Task directions: The lines to be extracted begin at the line containing "878x548 pixels." and end at the last line of the data below; copy them exactly and leave out the pictures.

Records from a data collection
+ + + + +
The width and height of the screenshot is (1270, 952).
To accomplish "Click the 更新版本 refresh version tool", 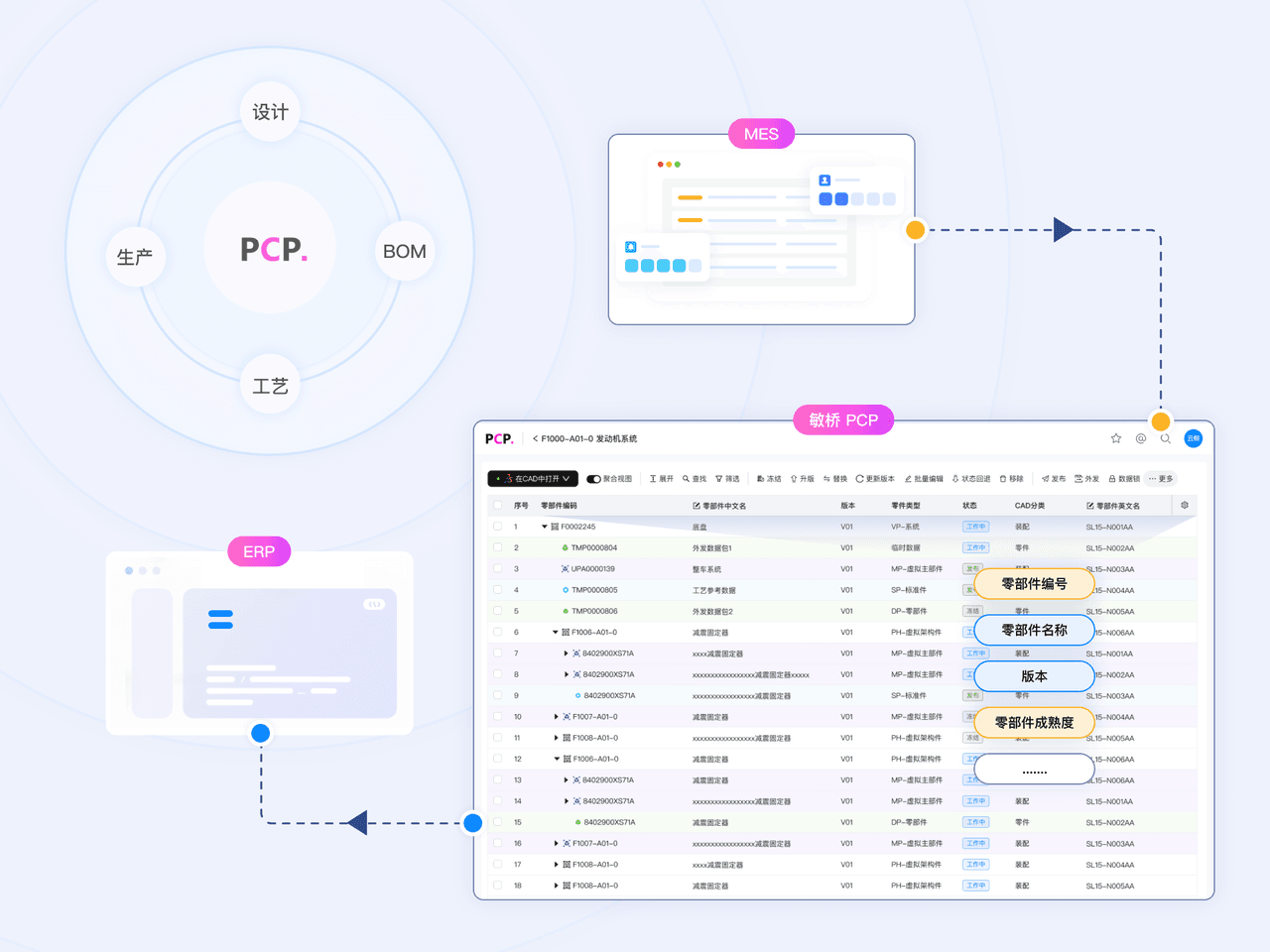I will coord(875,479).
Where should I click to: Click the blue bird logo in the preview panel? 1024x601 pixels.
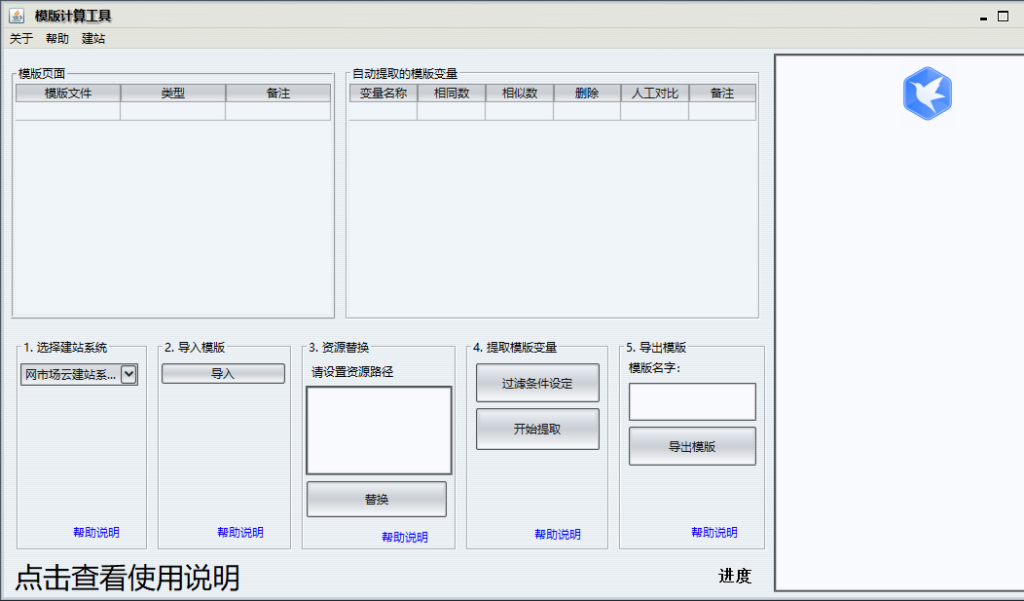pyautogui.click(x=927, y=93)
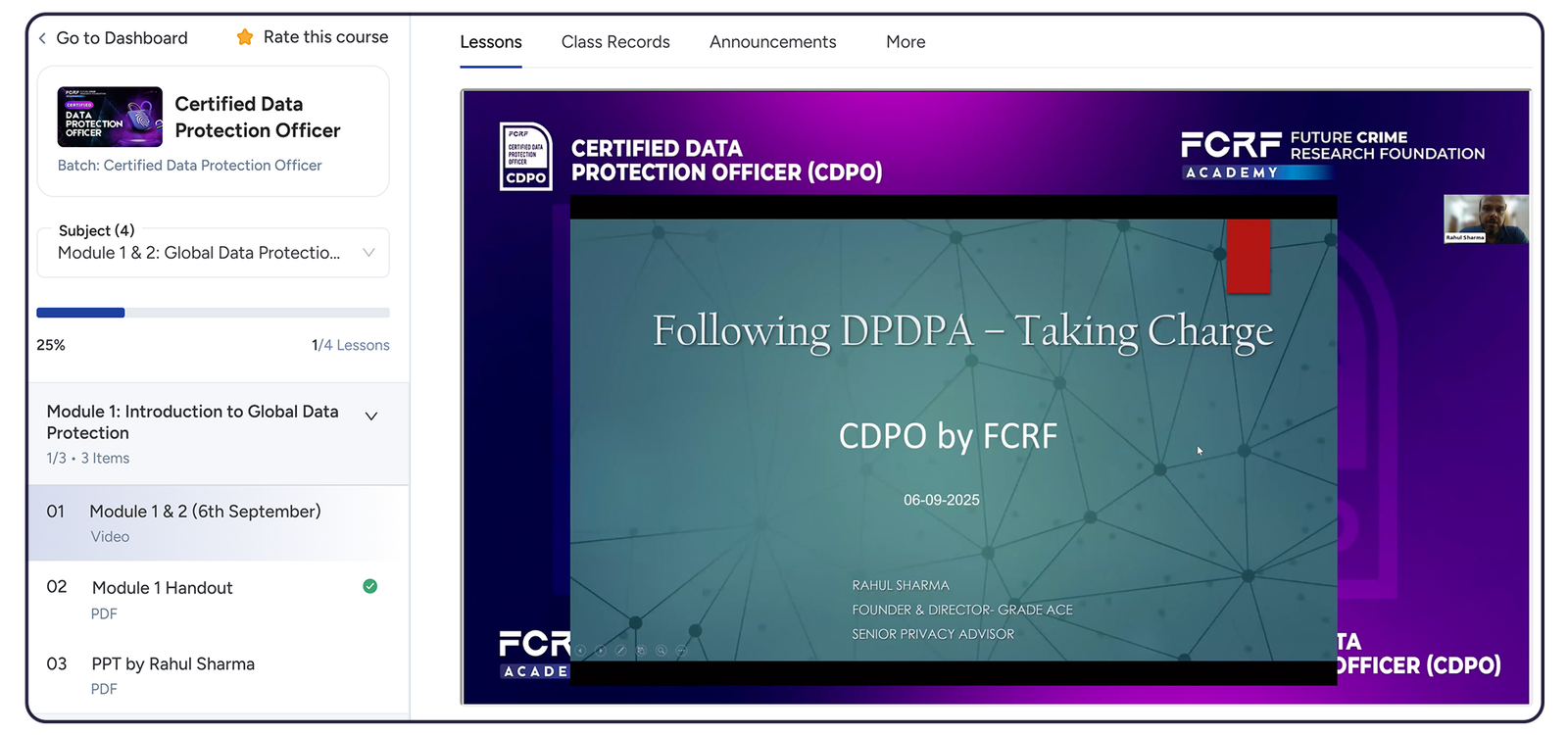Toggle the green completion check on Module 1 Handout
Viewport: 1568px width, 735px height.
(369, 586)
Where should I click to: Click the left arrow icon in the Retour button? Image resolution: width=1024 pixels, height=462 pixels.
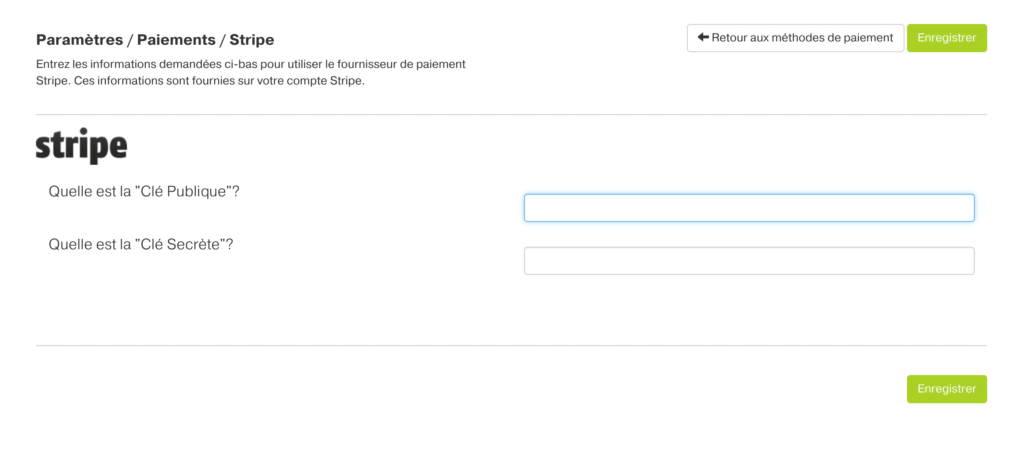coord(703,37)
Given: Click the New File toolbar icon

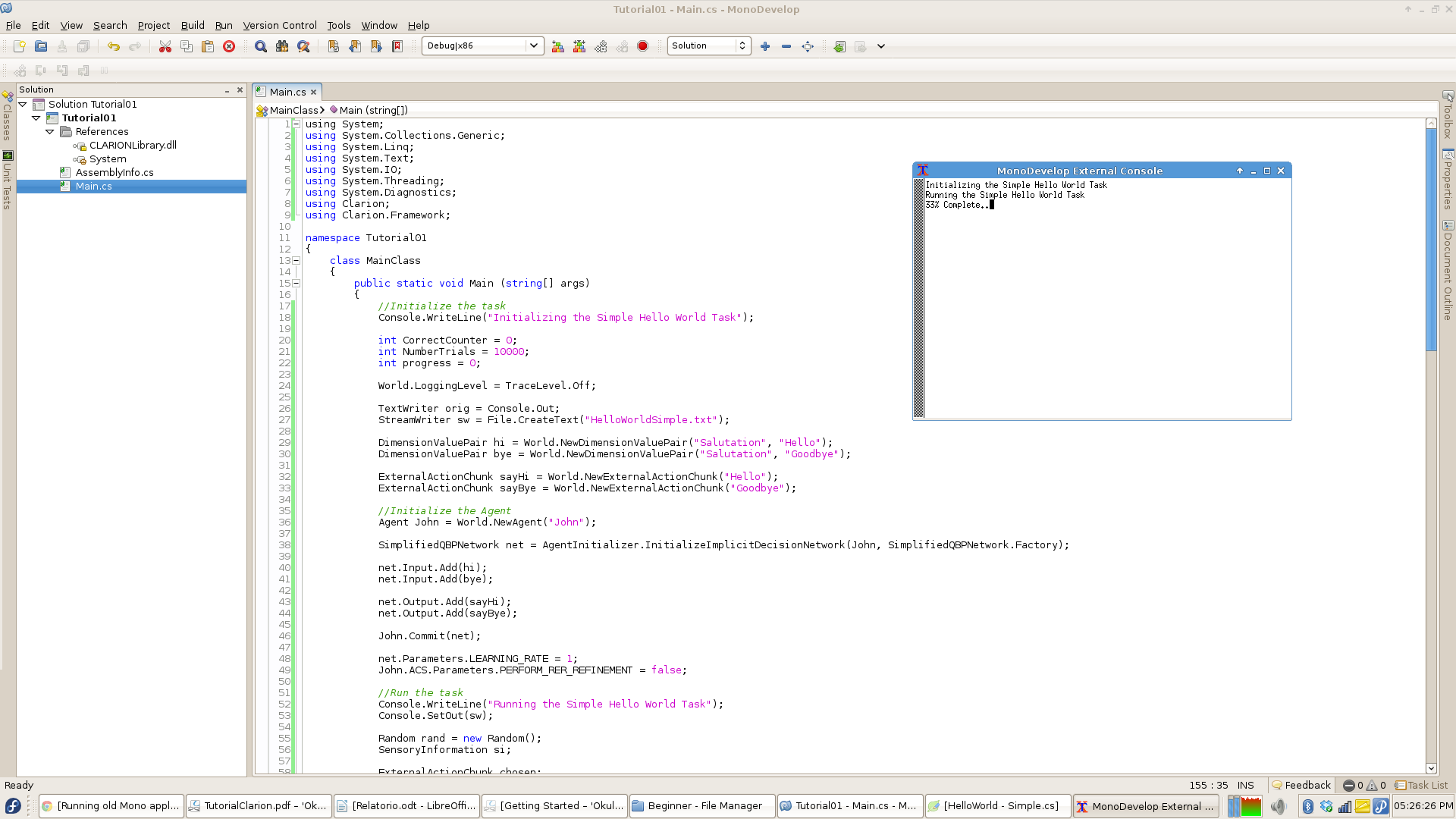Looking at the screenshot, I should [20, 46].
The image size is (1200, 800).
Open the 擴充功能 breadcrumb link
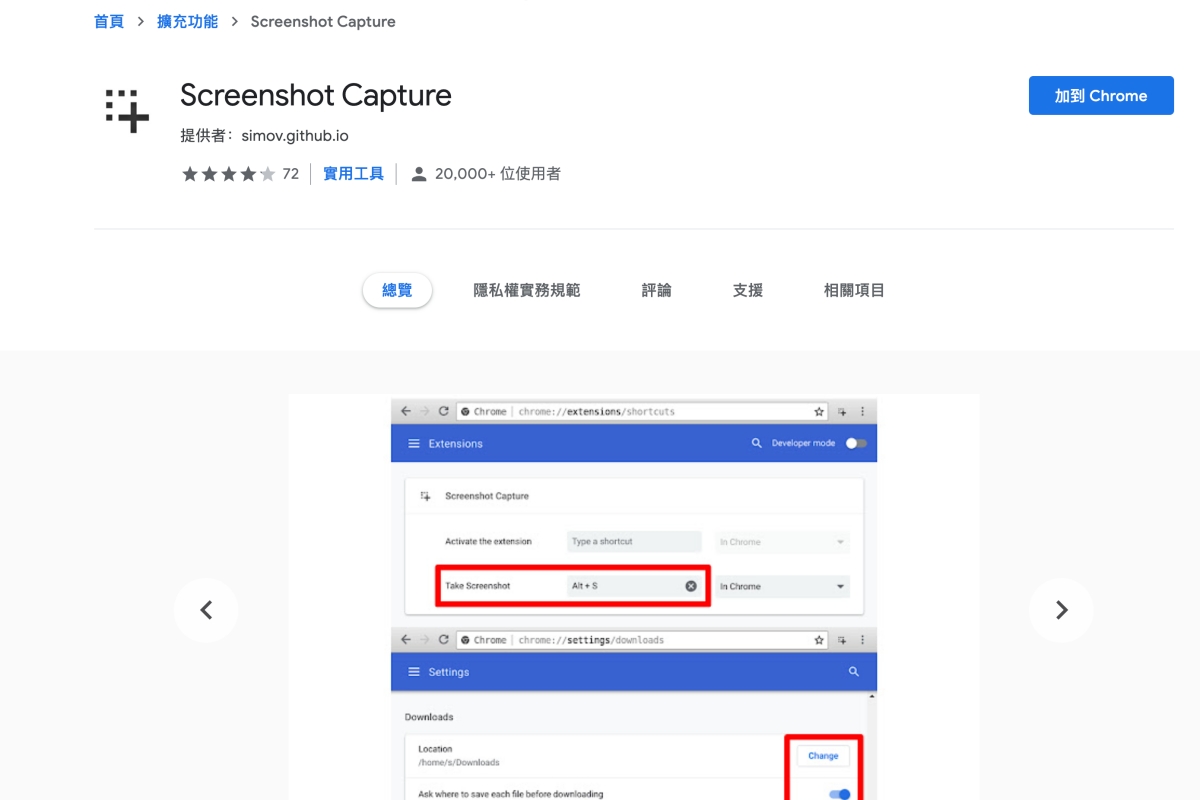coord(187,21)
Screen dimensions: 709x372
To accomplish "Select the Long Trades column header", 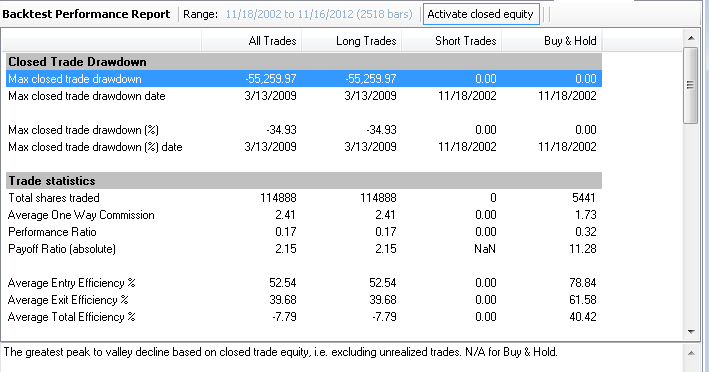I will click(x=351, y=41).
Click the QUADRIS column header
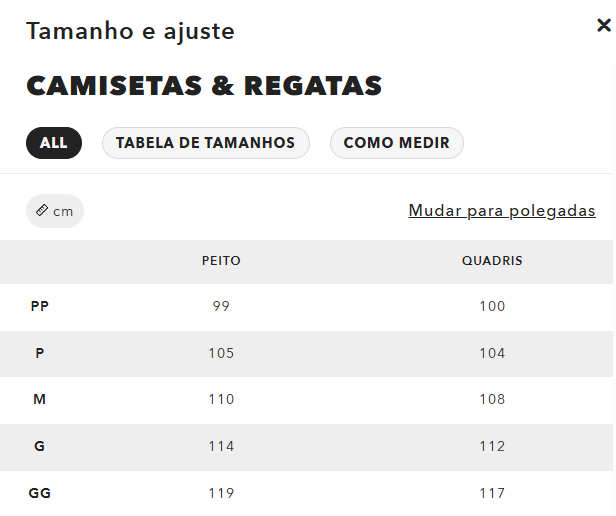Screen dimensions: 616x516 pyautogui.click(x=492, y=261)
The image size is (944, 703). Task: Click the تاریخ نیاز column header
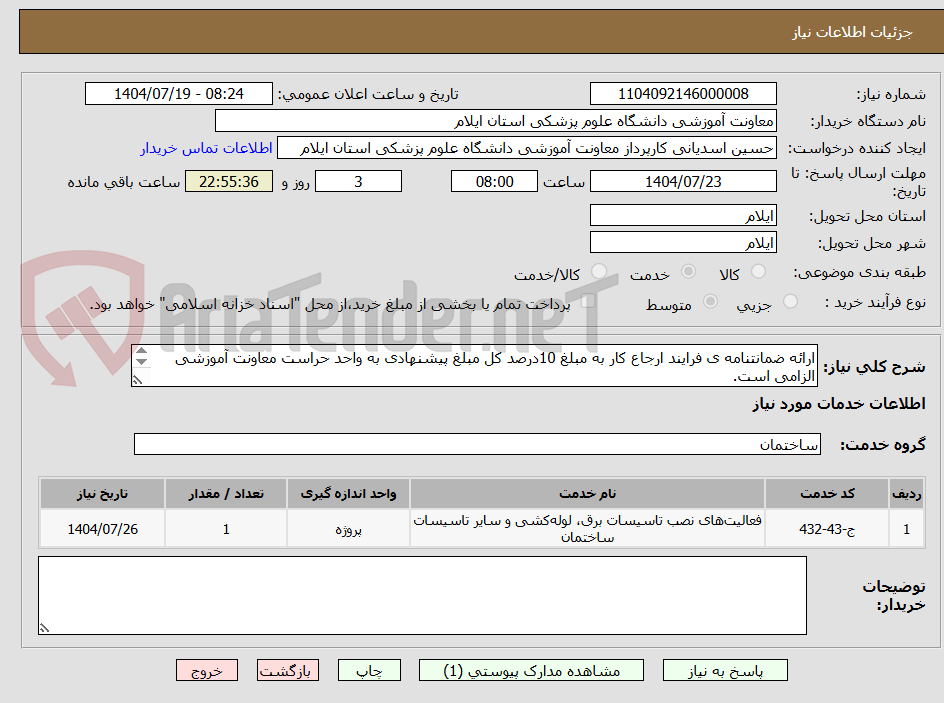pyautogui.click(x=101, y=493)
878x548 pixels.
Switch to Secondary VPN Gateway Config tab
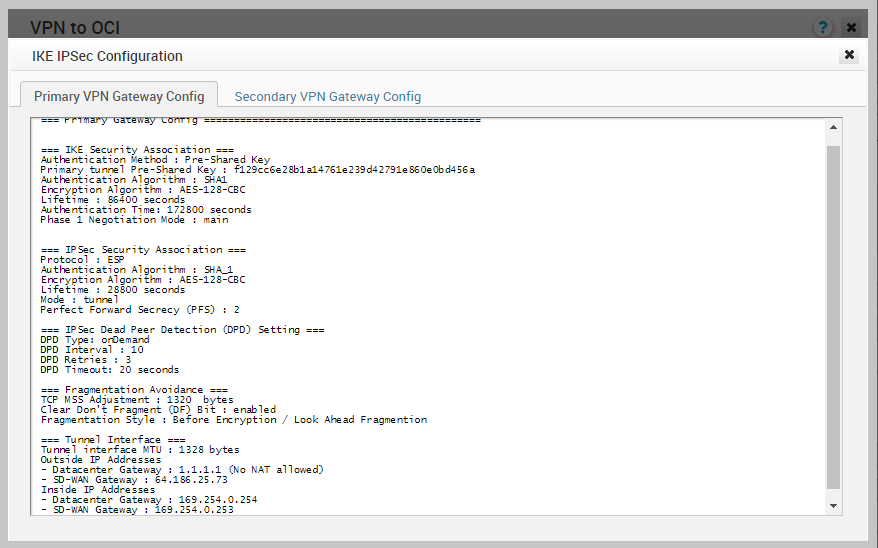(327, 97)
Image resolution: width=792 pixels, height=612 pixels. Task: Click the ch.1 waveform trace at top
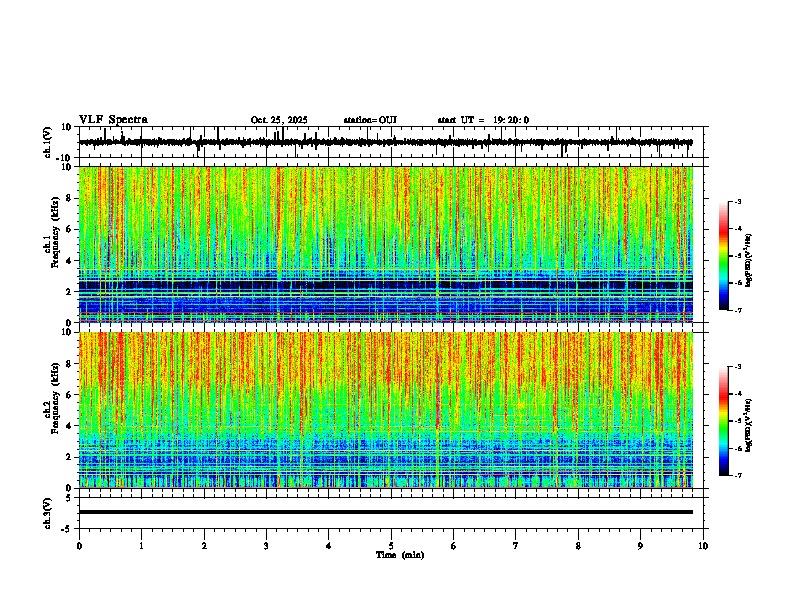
+ + + + +
Response box:
878x548 pixels.
Switch to Secondary VPN Gateway Config tab
(327, 97)
Image resolution: width=792 pixels, height=612 pixels. Task: Click the ch.1 waveform trace at top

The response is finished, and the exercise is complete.